Unless we're willing to claim that large internet companies have no responsibility to the people whose lives, communications and digital property they govern, we have to consider expecting the same guarantees from them as we would from any other government. Maybe there is no legal requirement for Google to uphold free speech, or due process, or property rights. But maybe there should be.
As a company grows from being some scrappy startup to a foundational piece of internet infrastructure, I think its responsibilities need to grow along with it.
An interesting thought: as we've made our devices smaller and more integrated we've also made them harder to interact with. To get around these form-factor issues has required branching out into all sorts of alternate input systems: keyboard swiping, predictive text, voice recognition, maybe even finger gestures in the air. At the core of all of these are probabilistic input systems that try to guess what you mean by making assumptions about you.
For text input, at least, the system starts with a pre-trained model of what words I most likely want to write. Then I can train it by adding new words and using certain words more or less often. But the systems aren't integrated very well: words I write more often aren't more likely to be chosen by voice recognition, even though that would be a valuable signal. And I think more generally there's an inkling of an idea that could be really great if it was developed: having a model of the user using your system.
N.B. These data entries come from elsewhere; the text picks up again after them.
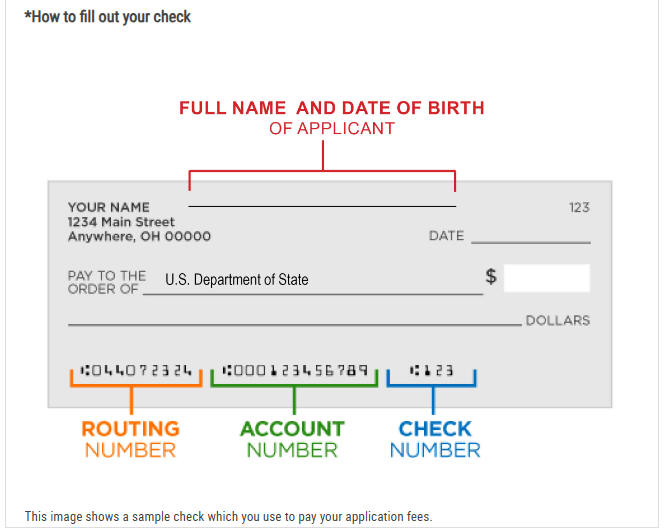Click the DATE line on the check
The image size is (665, 529).
click(531, 242)
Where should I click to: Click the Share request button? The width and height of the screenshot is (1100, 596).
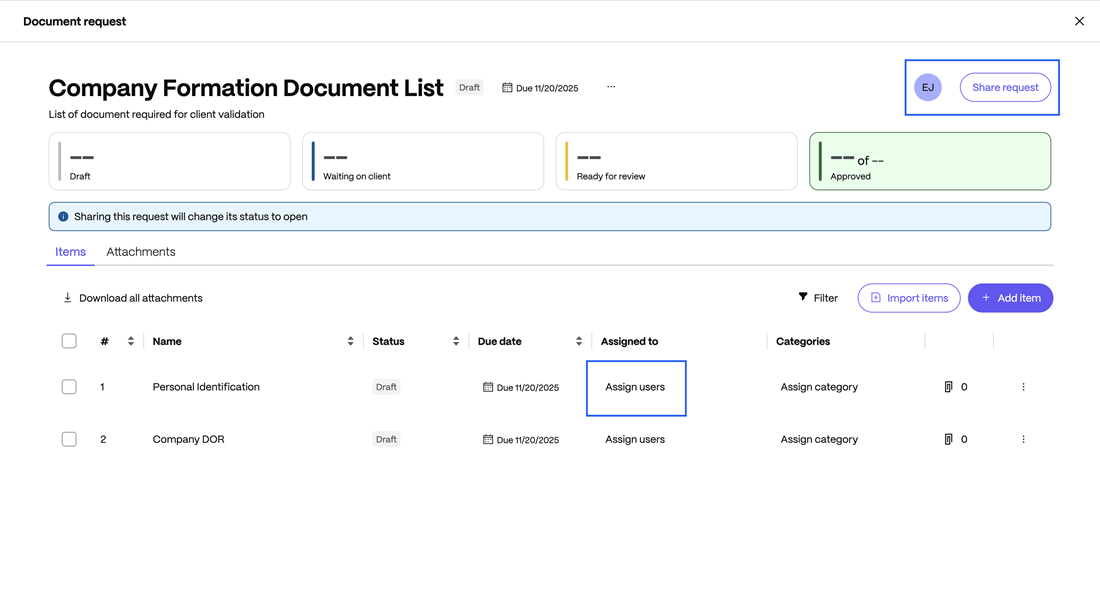coord(1005,87)
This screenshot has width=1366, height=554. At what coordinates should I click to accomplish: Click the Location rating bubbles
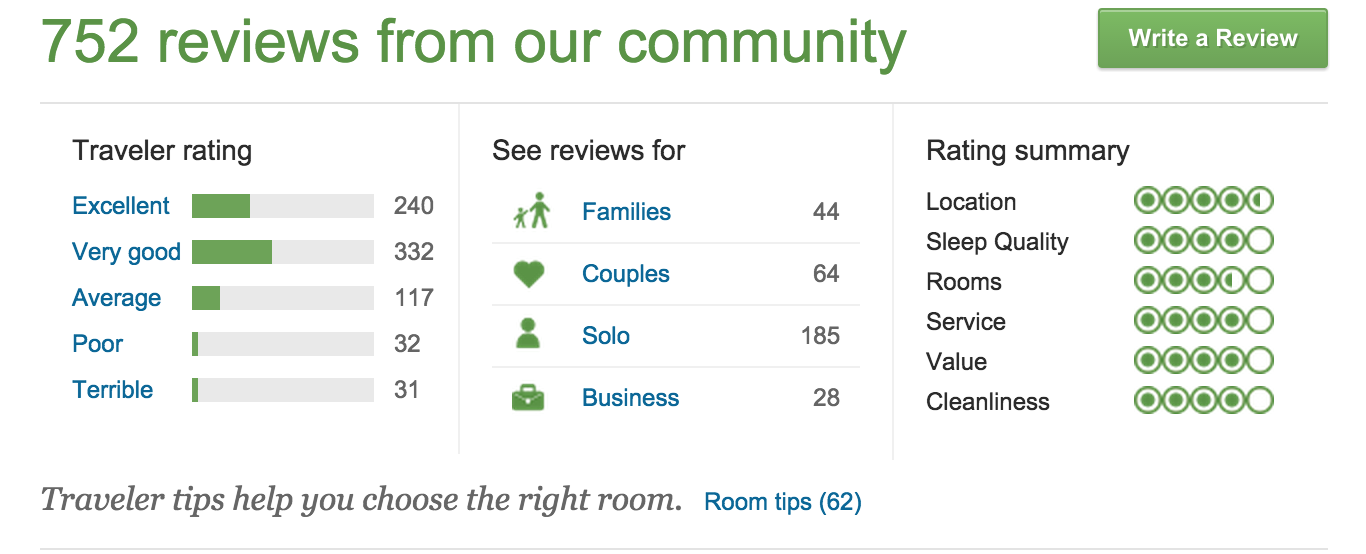1203,201
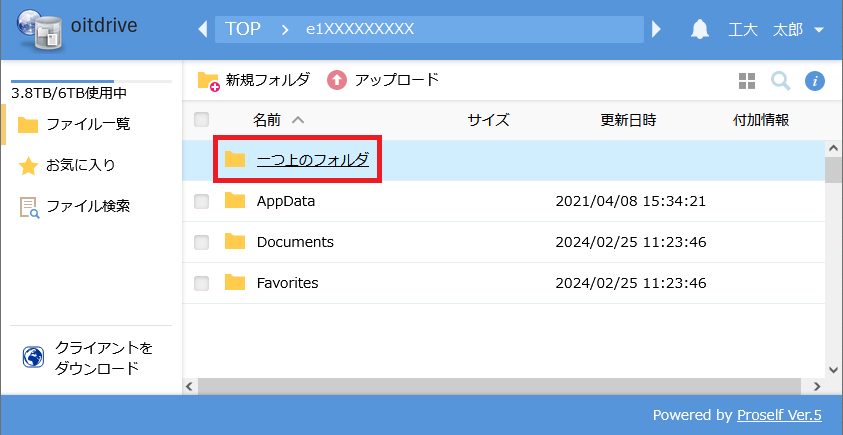This screenshot has height=435, width=843.
Task: Go to ファイル検索 in the sidebar
Action: point(87,206)
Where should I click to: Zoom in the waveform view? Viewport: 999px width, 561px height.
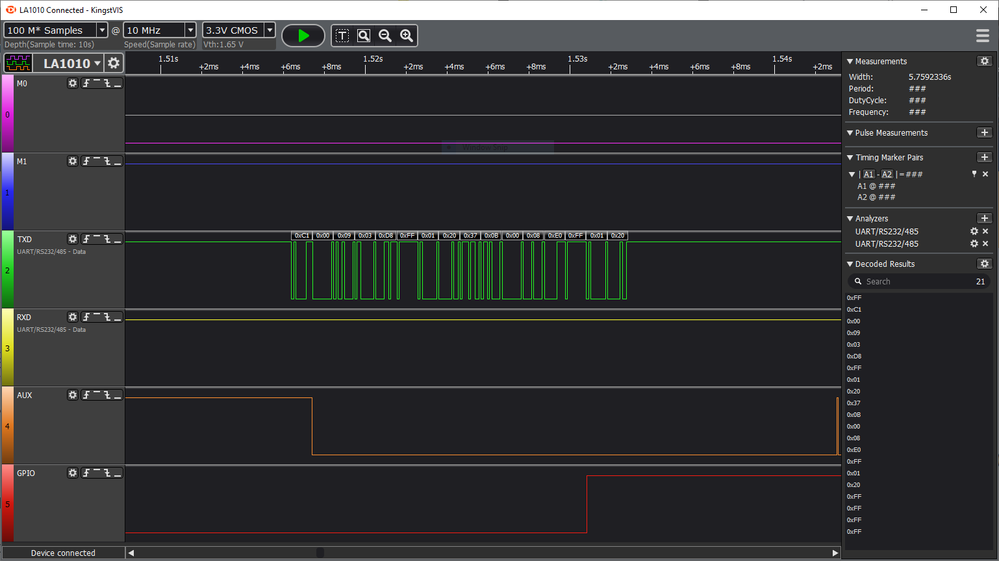pos(406,36)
A proper user model could go beyond just learning which words you use most and actually change the way your computer works to better suit you. For example, a model of my reaction time could tell that I didn't mean to click that button that just appeared under my mouse 100 milliseconds ago. A model of my listening habits could tell that I only play music or video games, not both at the same time. It could also tell you that I have specific decibel preferences for different audio sources. A model of my waking hours could adjust my screen temperature, notification preferences and music preferences all at once.
Obviously, anything that users interact with has some kind of user model if it stores any user information or changes its behaviour according to preferences or feedback. However, I think that making it explicit – and, more importantly, centrally managed – would be an amazing improvement in the way we interact with computers.
A project I've been meaning to do for ages and finally got around to today is the Idea Globe. I really like coming up with and working on ideas, but up until now I haven't had a good place to put all of them. I keep a notebook, of course, but it's full of all sorts of other things as well, and the linear structure isn't great for quickly looking through ideas when I want to work on something.
I figured a fun way to approach the problem would be to make a big Earth-like globe where all the ideas are just sort of floating around in no particular order. I added topics as well so I can associate different things I've been thinking about when I want to come up with a new idea. You can pin an idea or a topic by clicking on it, and then it stays put while the others keep revolving. The ideas also display a brief description and sometimes a sketch when they're selected.
There's still a bit of work to do: mainly it's a bit too crowded at the moment. I think I might need to only display a random subset of ideas at time, and probably do some random-looking-but-not-really-random spacing so that the different ideas don't run into each other.
It's great to have a place to throw up all my random thoughts that aren't even at the point where I'd write a post about them. I encourage you to go have a play around and check out some half-baked ideas. However, you won't see the idea for the Idea Globe in there. As of today, it's graduated!